US Battling IV Bag Shortage During Record-Setting Severe Flu Season


At one of the worst times, as hospitals are already over capacity with more influenza patients than ever before, the United States is battling an IV bag shortage.

The devastating effects of Hurricane Maria on Puerto Rico resulted in lives lost, untold property damage, and will take years to rebuild. One unexpected outcome is the impact on access to IV saline bags which has not only affected Puerto Rico, but also the mainland United States. The US Food & Drug Administration (FDA) has been working to combat shortages of IV fluids; however, the timing of these shortages could not be worse, as the Centers for Disease Control and Prevention (CDC) reported today in a teleconference that, “overall hospitalizations [influenza] are now the highest we've seen, even higher than in 2014-2015, our previous high season,” and as a result, fluids and IV bags are in high-demand.

Even prior to Hurricane Maria, the United States was already battling challenges with meeting the demand for IV fluids; however, the storm crippled Puerto Rico-based manufacturing sites for materials. In a news release on January 16, the FDA reported that they were taking additional steps to combat the shortages, such as “asking companies to submit data to extend expiration dates for these products.” They noted that, “if expiration dates can be safety extended [for these products], it would allow some near-expiry product that remains at the hospital level to be used.”

FDA commissioner Scott Gottlieb, MD, also released a statement on the saline bag shortage. Pointing to the issues surrounding the large volume saline bags, small volume IV saline bags, as well as empty IV containers used to compound IV saline, Dr. Gottlieb stated that the FDA is working to improve the bag shortage. Although the institution was able to extend the expiration date of certain products, they have also had to import products from foreign facilities.

Although providing an extended shelf life for IV solutions is a critical strategy to combat the shortages, overall, it is a Band-Aid that does not solve the bigger supply issues. In his recent statemen, however, Dr. Gottleib noted that, “[The FDA] has also been proactively engaging with providers, manufacturers, distributors and other partners to identify and address issues impacting other products—like the empty IV containers [previously] mentioned. By engaging with these partners, we can better identify the types of empty IV containers and other medical products that are most in demand.”

What does this really mean for medical providers in the context of patient care?

I sat down with Mary-Margaret Fill, MD, medical epidemiologist with the Tennessee Department of Health and former Epidemiological Intelligence Officer with the CDC. Dr. Fill stated that, “the ongoing IV fluid shortage can create significant challenges for patient care, especially in the midst of the current high-volume flu and norovirus season. Oral rehydration options or therapeutic alternatives may be considered for some patients to ensure that IV fluids are available for the patients that need them most.

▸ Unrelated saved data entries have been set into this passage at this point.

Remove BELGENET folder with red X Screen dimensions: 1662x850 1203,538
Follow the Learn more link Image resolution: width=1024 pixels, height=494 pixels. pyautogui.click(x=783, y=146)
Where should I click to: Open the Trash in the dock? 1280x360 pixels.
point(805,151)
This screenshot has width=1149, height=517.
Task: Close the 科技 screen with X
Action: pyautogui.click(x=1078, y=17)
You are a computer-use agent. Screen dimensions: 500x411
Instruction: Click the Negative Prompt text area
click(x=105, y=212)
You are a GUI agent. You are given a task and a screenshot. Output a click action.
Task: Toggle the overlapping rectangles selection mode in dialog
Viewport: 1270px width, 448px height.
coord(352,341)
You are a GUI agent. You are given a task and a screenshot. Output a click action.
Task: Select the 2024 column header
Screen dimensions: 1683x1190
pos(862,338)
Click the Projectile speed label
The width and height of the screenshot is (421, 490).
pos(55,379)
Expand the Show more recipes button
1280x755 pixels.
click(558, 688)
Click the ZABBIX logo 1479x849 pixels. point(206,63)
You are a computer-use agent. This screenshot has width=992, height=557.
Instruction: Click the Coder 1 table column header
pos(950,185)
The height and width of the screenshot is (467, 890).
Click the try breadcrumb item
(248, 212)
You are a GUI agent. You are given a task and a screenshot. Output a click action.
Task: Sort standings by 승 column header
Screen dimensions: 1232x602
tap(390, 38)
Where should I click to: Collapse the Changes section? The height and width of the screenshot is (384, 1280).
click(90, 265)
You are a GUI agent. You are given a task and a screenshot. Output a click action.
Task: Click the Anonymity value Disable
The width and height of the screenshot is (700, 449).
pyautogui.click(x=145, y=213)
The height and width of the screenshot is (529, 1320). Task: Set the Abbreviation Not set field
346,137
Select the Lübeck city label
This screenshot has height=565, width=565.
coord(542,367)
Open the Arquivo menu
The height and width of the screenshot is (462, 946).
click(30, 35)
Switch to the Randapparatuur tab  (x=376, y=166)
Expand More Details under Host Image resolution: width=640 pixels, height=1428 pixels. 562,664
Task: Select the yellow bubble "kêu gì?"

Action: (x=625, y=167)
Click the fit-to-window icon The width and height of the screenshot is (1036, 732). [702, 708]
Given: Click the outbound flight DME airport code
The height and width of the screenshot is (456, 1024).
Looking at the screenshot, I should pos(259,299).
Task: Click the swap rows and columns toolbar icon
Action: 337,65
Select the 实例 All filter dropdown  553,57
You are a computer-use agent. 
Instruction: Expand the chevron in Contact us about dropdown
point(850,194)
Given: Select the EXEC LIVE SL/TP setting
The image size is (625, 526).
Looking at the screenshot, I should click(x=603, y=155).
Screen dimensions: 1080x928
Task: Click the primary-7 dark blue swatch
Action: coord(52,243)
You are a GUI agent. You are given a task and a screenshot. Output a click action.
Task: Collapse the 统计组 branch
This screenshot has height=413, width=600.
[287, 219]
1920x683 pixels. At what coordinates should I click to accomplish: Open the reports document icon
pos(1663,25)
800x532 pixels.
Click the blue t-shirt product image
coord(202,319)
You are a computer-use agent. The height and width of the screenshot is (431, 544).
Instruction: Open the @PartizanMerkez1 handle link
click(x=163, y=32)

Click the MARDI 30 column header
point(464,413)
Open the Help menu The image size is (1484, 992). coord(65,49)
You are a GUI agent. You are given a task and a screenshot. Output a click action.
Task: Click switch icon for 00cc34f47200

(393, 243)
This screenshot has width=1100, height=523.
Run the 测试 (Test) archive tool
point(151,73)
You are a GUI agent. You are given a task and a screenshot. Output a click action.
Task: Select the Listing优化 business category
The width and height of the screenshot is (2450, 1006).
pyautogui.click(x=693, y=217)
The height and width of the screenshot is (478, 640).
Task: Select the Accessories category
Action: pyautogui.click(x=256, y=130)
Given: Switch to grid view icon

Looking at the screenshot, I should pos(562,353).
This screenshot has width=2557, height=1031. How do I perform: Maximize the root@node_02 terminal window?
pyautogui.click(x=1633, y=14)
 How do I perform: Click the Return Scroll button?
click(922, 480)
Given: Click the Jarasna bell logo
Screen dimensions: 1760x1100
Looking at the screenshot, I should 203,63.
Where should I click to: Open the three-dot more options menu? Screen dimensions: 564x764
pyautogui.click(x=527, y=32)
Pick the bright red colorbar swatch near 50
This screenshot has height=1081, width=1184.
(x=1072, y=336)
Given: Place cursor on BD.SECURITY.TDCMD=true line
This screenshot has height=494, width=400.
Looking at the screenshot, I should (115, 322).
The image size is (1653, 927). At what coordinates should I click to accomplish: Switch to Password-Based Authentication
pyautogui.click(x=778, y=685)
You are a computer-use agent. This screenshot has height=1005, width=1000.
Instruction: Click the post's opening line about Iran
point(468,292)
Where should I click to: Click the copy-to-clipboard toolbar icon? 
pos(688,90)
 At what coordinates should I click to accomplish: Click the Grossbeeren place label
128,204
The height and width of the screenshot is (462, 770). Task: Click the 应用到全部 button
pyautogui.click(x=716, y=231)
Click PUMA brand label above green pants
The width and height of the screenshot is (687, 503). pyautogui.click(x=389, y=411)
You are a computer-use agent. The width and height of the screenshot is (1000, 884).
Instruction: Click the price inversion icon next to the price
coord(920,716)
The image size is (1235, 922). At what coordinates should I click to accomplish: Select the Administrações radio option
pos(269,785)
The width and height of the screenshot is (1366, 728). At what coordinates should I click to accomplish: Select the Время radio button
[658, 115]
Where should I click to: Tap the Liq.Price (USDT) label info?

Other strategies, such as extending IV fluid ‘hang’ times, manually pushing medications and fluids instead of administering them through IV fluid bags or compounding IV fluid solutions may help preserve IV fluid inventories, but should be conducted under the guidance of experienced staff and with appropriate infection control procedures.”

In addition to the IV bag and fluid shortage, a severe flu season has also meant that health care providers are also being met with strains on antivirals and flu testing kits. The current proportion of outpatient visits for influenza-like illness (ILI) is 7.1%, according to the CDC, well above the national baseline of 2.2%. In the past 15 years, these numbers were only rivaled by the 2009 H1N1 flu pandemic which hit 7.7% and the 2002-2003 flu season at 7.6%.

With CDC leadership changes and a recent announcement of drops in investment in global health security the intersection of health, disaster, and pharmaceuticals is becoming more apparent and the impacts of one on the other, particularly in the case of natural disasters, can no longer be pushed to the back burner. If we do not take the time on the hospital level to focus on the measures we are taking to ensure we are following even basic hand-hygiene best practices, we will not be equipped to handle future epidemics when they crop up.